Кентавр присел рядом, обнял за плечи.
— Антонио, голубчик, не подхватите у нас вирус русской тоски. Это похуже сибирской язвы. Иначе от эпидемии погибнет вся ваша стерильная Европа. Неужели так тошно? — он заглянул в глаза итальянца.
— Тошно, — серьезно ответил Антонио, — боюсь, что и дома мне останется тошно. Придется на время куда-нибудь податься. В Канаду или в Китай. А вы написали свою книгу? Я все жду, когда кто-нибудь из вас напишет настоящую веселую книгу.
— Книгу? — Кентавр встал, налил из кастрюльки кофе в две кружки, сунул железную кружку в руки итальянца и сел рядом. — Написал.
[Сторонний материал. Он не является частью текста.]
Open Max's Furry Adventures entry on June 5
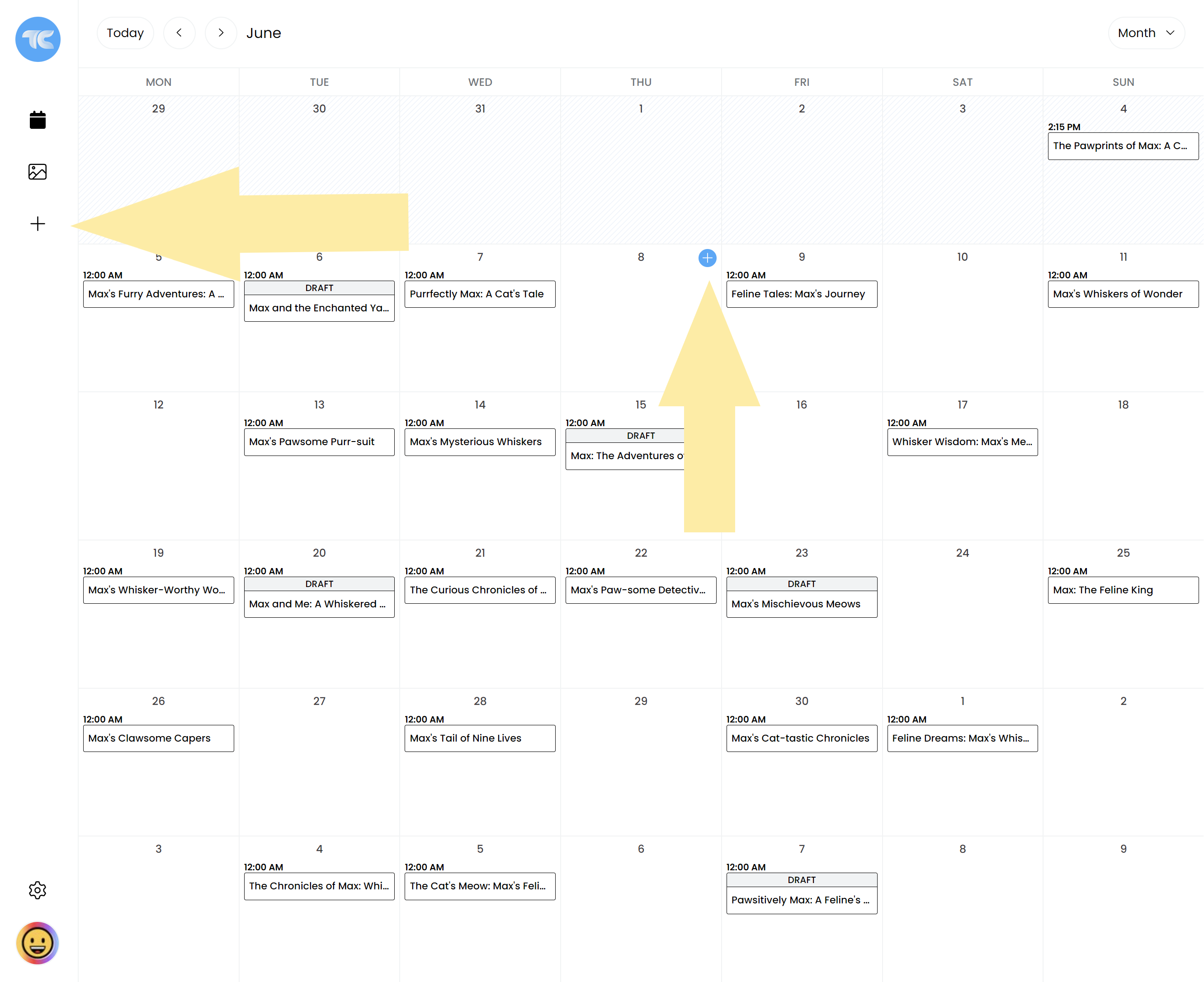1204x982 pixels. pos(156,294)
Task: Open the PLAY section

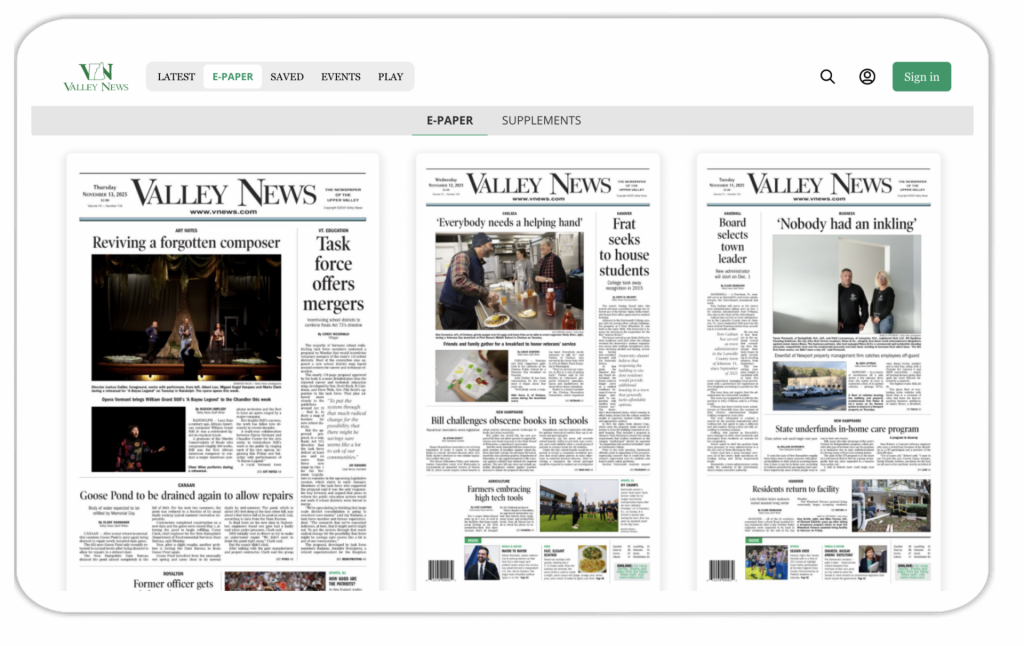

Очередная сумма бесполезных слов, — усмехнулся он. — Не прибавляющих в мире ни добра, ни надежды. Что толку? Сердце мудрых по-прежнему в доме плача. А невежды так же упорствуют, и мы так же ждем праведников, а радость другим.
Антонио хлебнул кофе, тронул ногой коробки.
— Пирожные из «Метрополя». Полтора часа в очереди стоял. Наслушался мнений народных за глаза и за уши. Передай пирожные Лорелее. Она любит сладкое. Она хорошая девушка. Настоящая. Ты люби ее. Мне она как-то говорила, что ты ждешь пришельцев из вселенной. Они еще не появились?
— Нет, — улыбнулся Кентавр, — я еще жду. А потом перестану ждать. Лучше ждать невозможного, тогда не ранишься болью обмана. Посмотрим. Сначала мы перезимуем, а там видно будет. Там придет весна, праздник земли и карнавал неба. Ты приезжай весной. Тогда самое красивое небо здесь, у нас.
— Хорошо у тебя тут, — огляделся Антонио, — просто и честно. Я мыслю, значит, не живу, а существую. Когда-то на чердаках ютилась мечтательность, затем прозябало отчаяние, а теперь обитает мудрость, изгнанная из жизни. Скажи, Кентавр, отчего у вас так много мелочных мерзавцев? Я знаю, я читал Достоевского. У него даже негодяи какие-то крупные, решительные, интересные. А сегодня даже и негодяев крупных не встретишь. Прямо какие-то насекомые населяют некогда гордую Россию, а?
— Ничего, Антонио, — успокоил Кентавр, — все не так худо, как видится и переживается. Мы и сейчас горды. Такой кураж! Вот мы со всем народом да ка-а-ак напряжемся да ка-а-ак построим лучшее в мире!